Impact of the impurities on lithium extraction from β-spodumene in the sulfuric acid process

Abstract

The H2SO4 roasting for the lithium extraction from β-spodumene concentrate has been the traditional process since the middle of the twentieth century (Ellestad and Leute, 1950) and is the preferred one for new producers due to its economic viability and high purity product to supply the growing lithium-ion batteries market.

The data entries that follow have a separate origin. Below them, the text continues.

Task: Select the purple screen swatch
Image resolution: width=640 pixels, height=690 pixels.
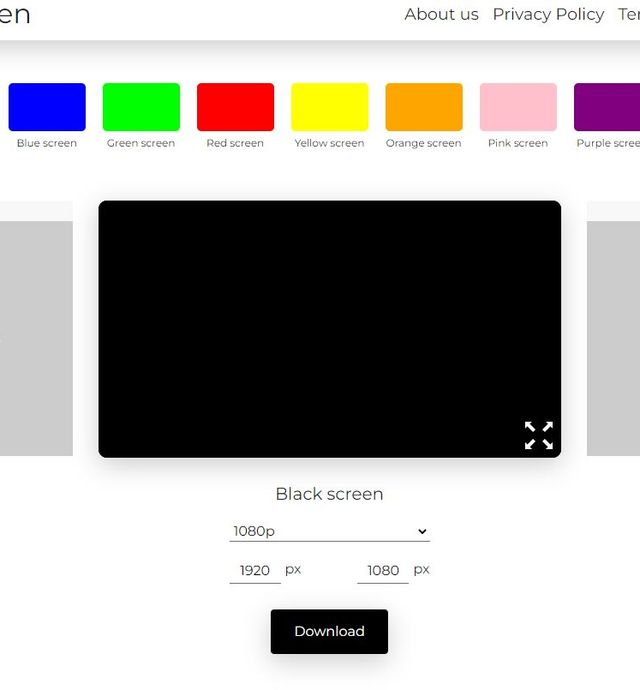Action: tap(607, 107)
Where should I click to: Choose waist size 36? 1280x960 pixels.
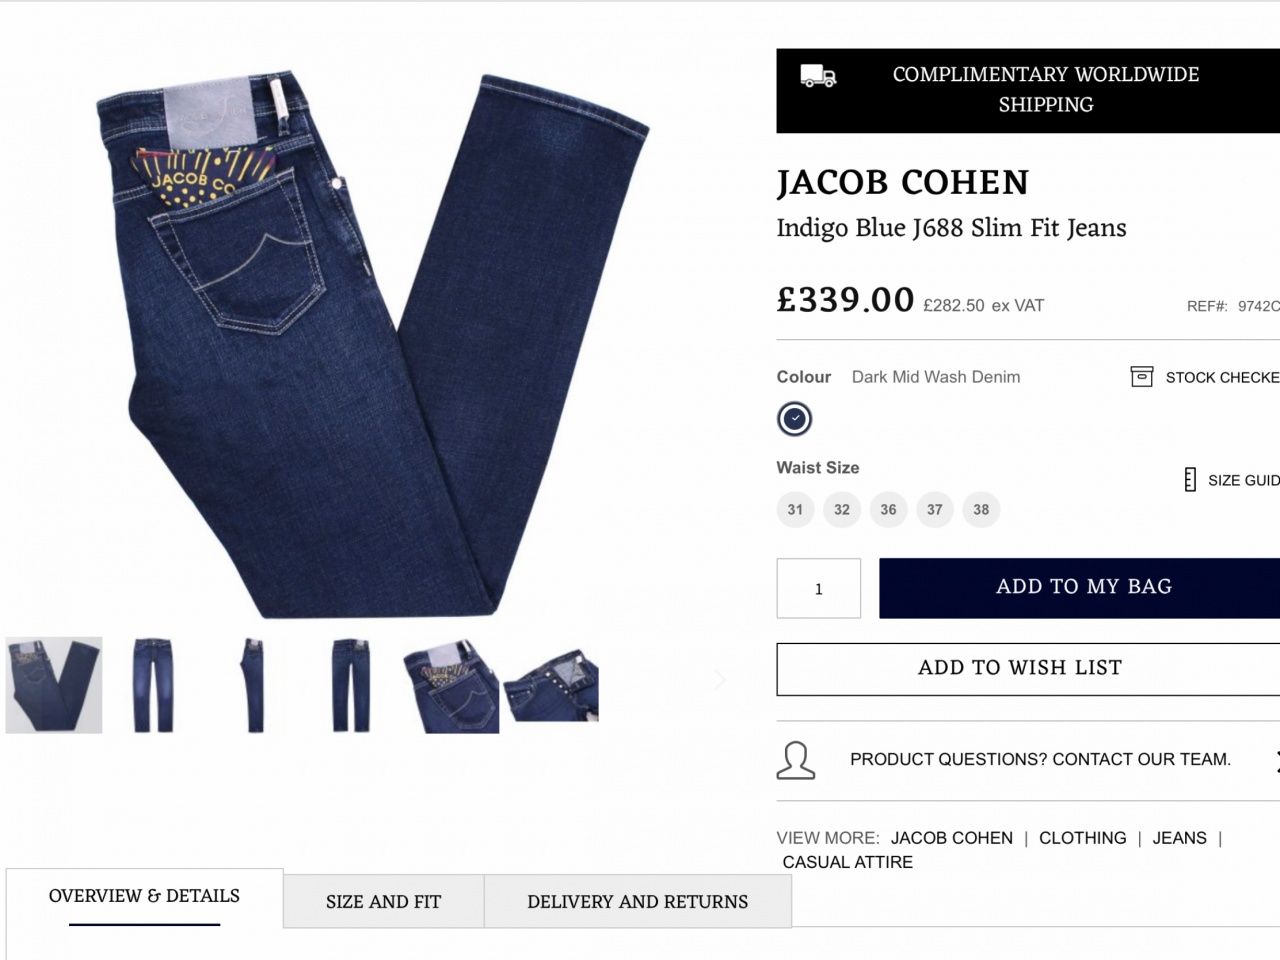point(888,510)
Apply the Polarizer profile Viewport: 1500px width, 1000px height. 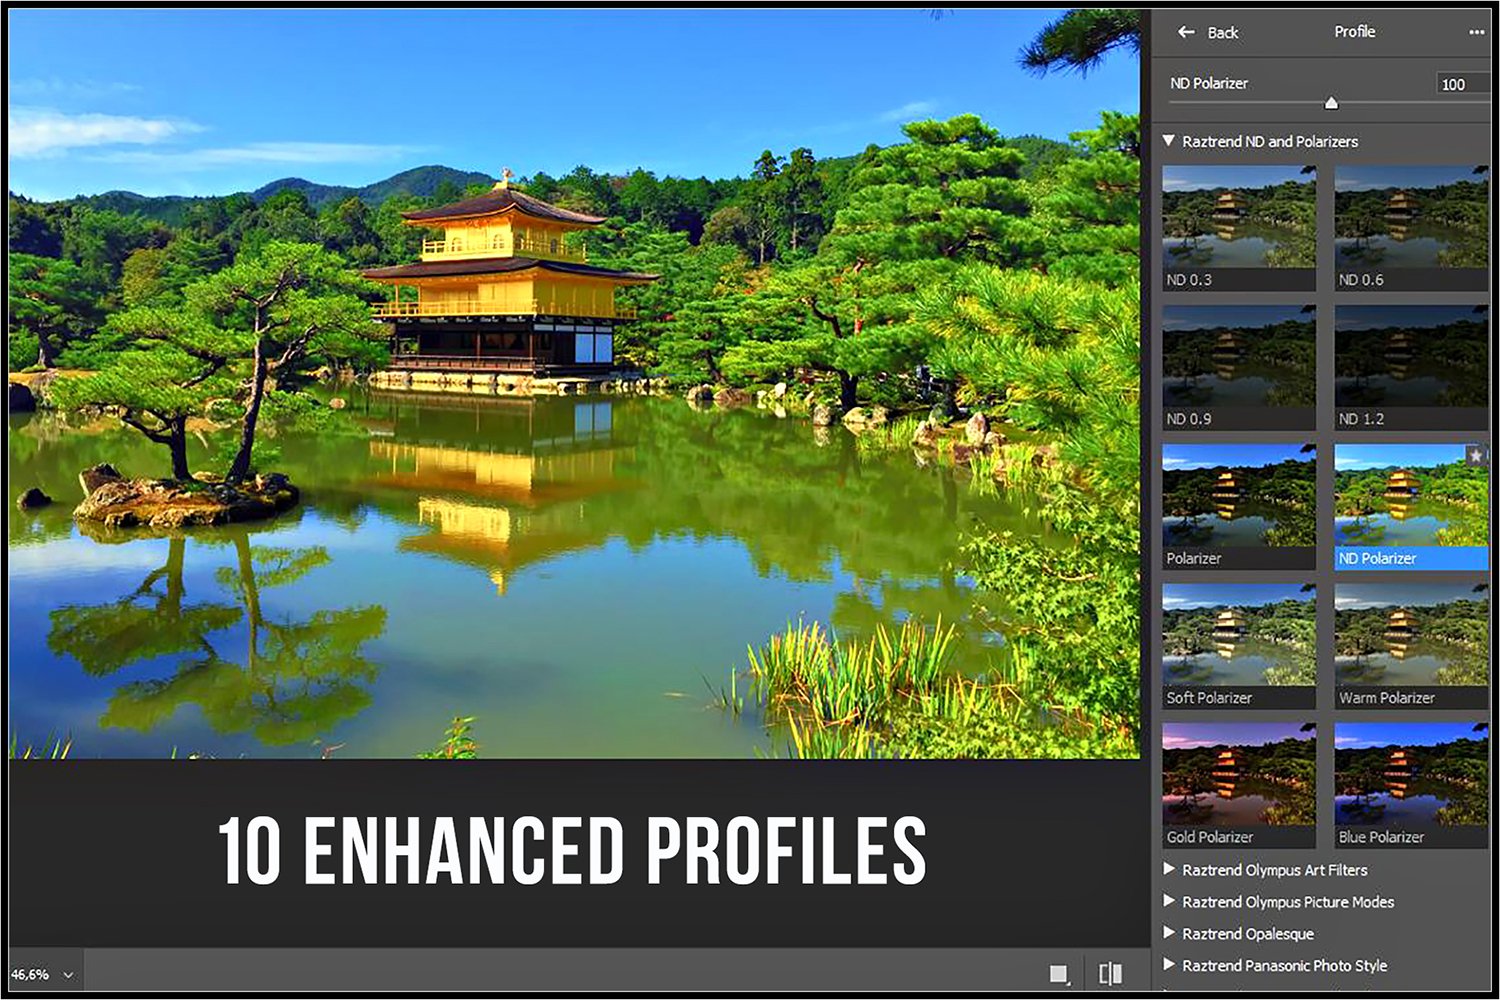tap(1238, 505)
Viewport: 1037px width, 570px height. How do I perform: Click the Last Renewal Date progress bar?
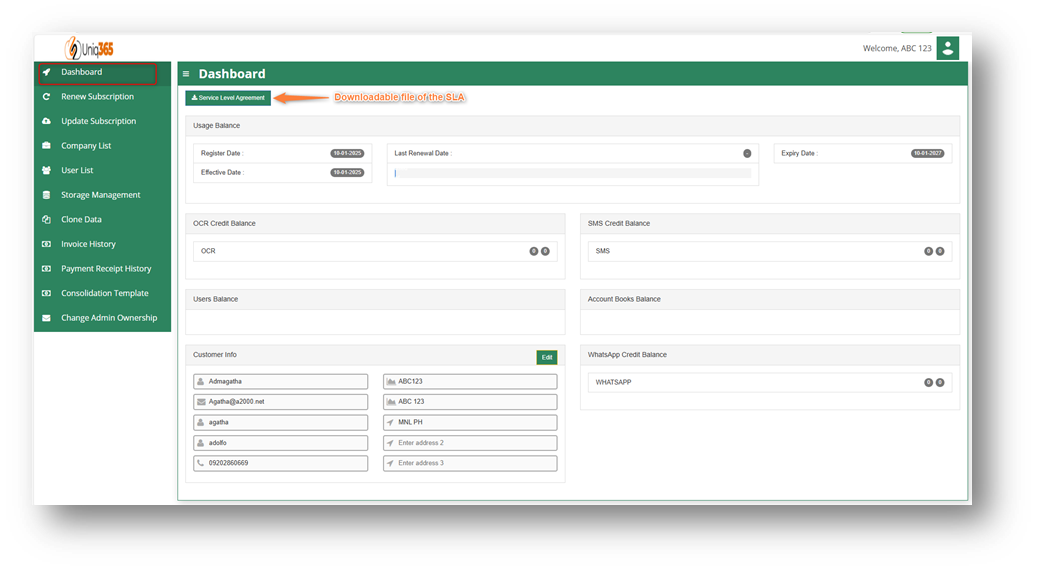pos(573,173)
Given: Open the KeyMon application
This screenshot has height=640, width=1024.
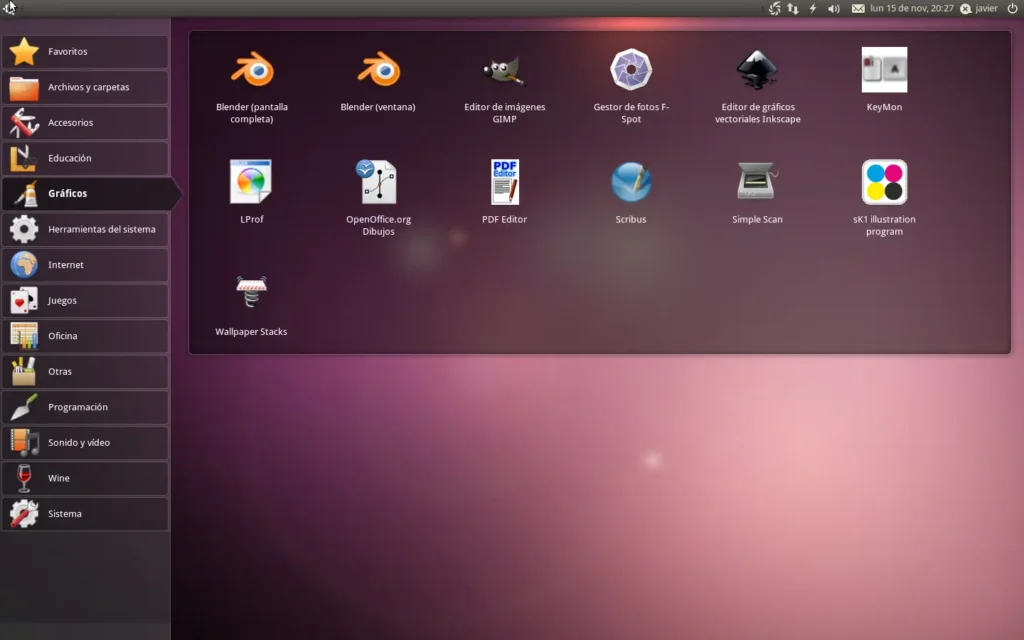Looking at the screenshot, I should tap(884, 71).
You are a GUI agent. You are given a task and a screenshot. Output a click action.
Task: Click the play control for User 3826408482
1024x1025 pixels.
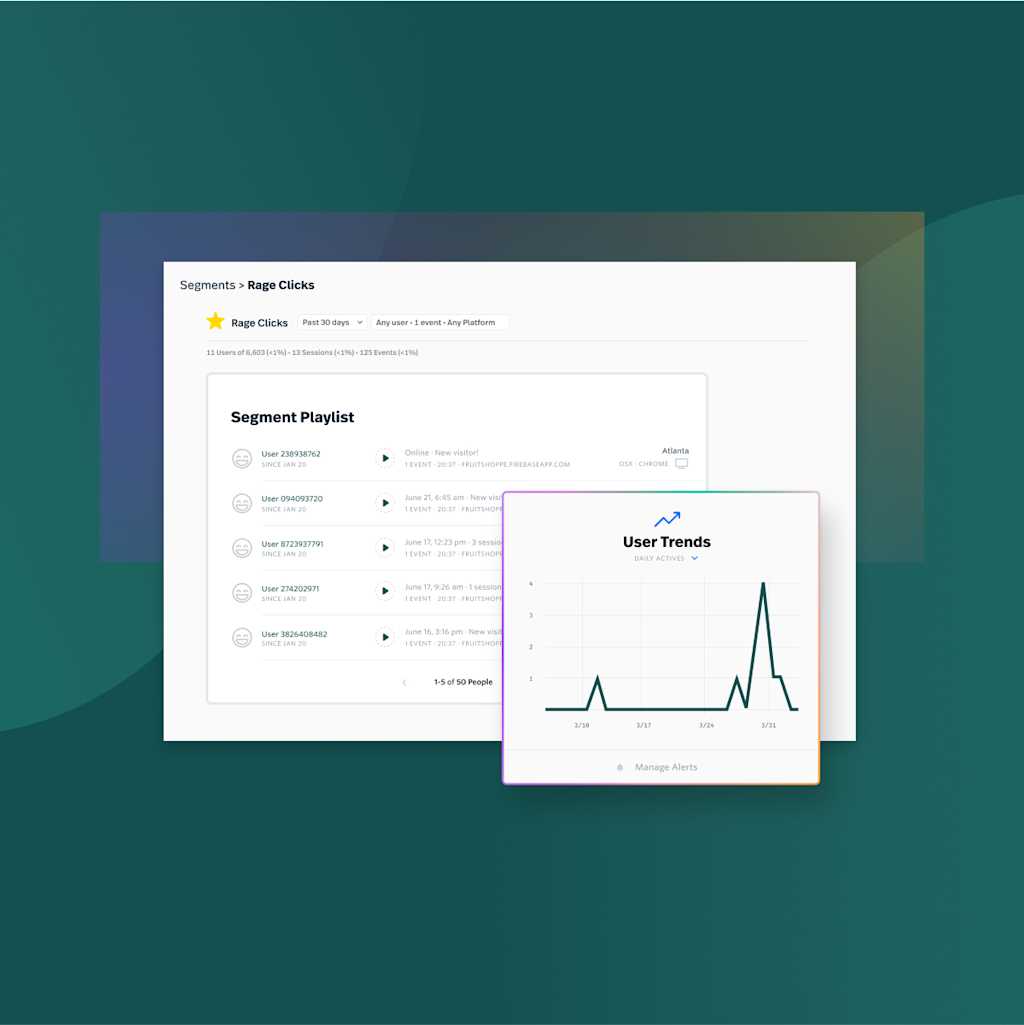pos(385,637)
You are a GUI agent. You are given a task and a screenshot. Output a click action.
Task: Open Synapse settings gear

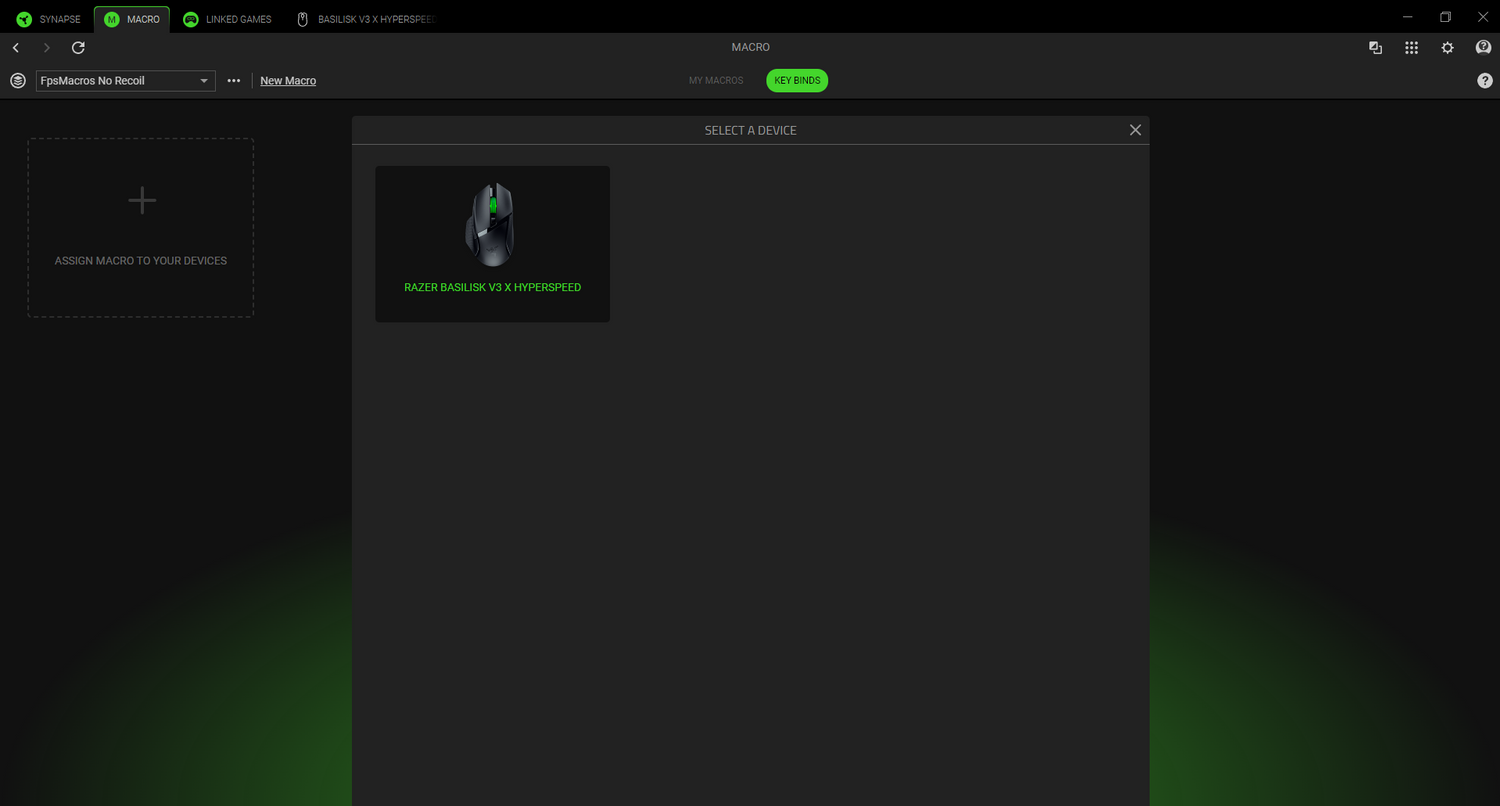coord(1447,48)
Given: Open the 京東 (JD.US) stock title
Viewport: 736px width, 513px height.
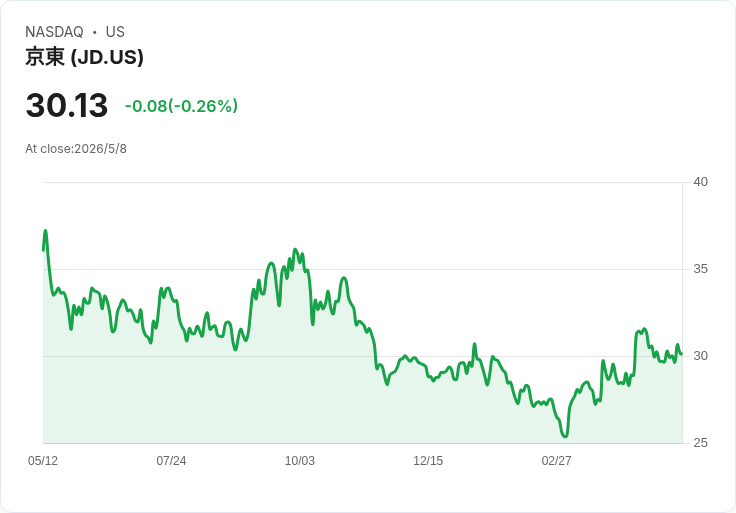Looking at the screenshot, I should [x=84, y=57].
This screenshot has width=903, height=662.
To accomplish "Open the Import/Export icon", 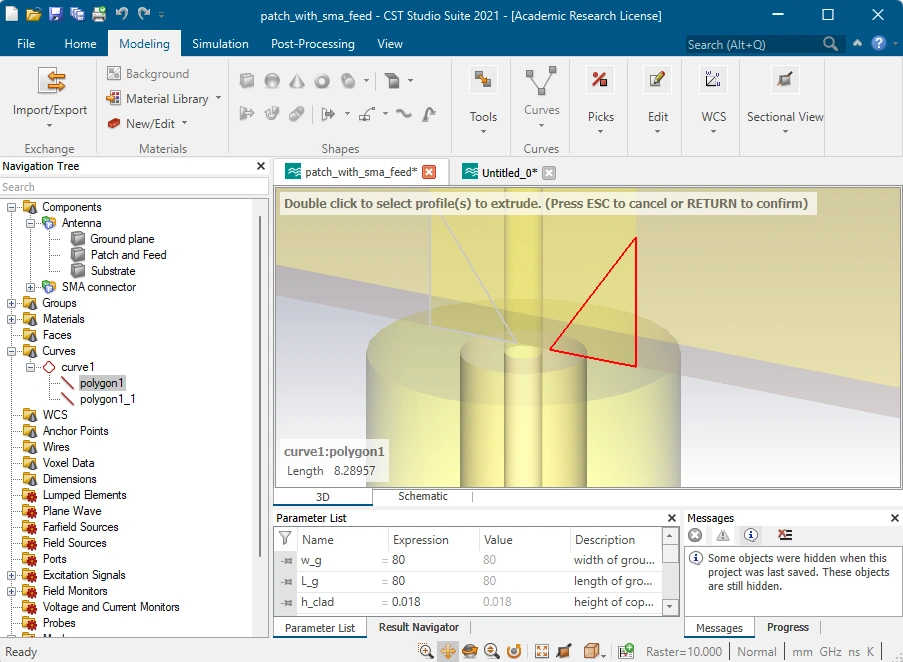I will pos(51,80).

Unfortunately, very few studies have tried to determine the fundamental causes why lithium extraction is limited to 90% and the need for more than 30% stoichiometric excess of H2SO4. Acid roasting of β-spodumene was carried out in a rotary tube furnace followed by lithium leaching to complete a factorial design of experiments studying H2SO4 stoichiometric excess (30% vs 20%), roasting temperature (250 °C vs 225 °C), roasting duration (30 min vs 5 min) and mechanical stirring amplified by the use of 35 alumina beads of 6.35 mm diameter. An analysis of variance was made on lithium and impurity leaching and a principal component analysis on impurity leaching. These statistical analyses showed the dependence and independence respectively of lithium and impurity extraction on operating parameters. The extraction percentages of impurities (Al, Na, Fe, Ca, Mn and K) were quite low with a total of 0.5 at% of the spodumene concentrate being leached. H2SO4 excess, temperature, duration and mechanical stirring respectively improve the lithium recovery by 0.8%, 0.0%, 1.0% and 0.3%. Residual H2SO4 excess was estimated to be 7–13%. These observations point to negate, at least for low impurity concentrates, the hypothesis of sulfuric acid consumption by impurities as a reason for the need of stoichiometric excess as high as 30%. Nonetheless, it was demonstrated that lithium extraction decreases with the impurity content in the feed material. This suggests that lithium recovery may be limited by the impurity coating of some β-spodumene particles.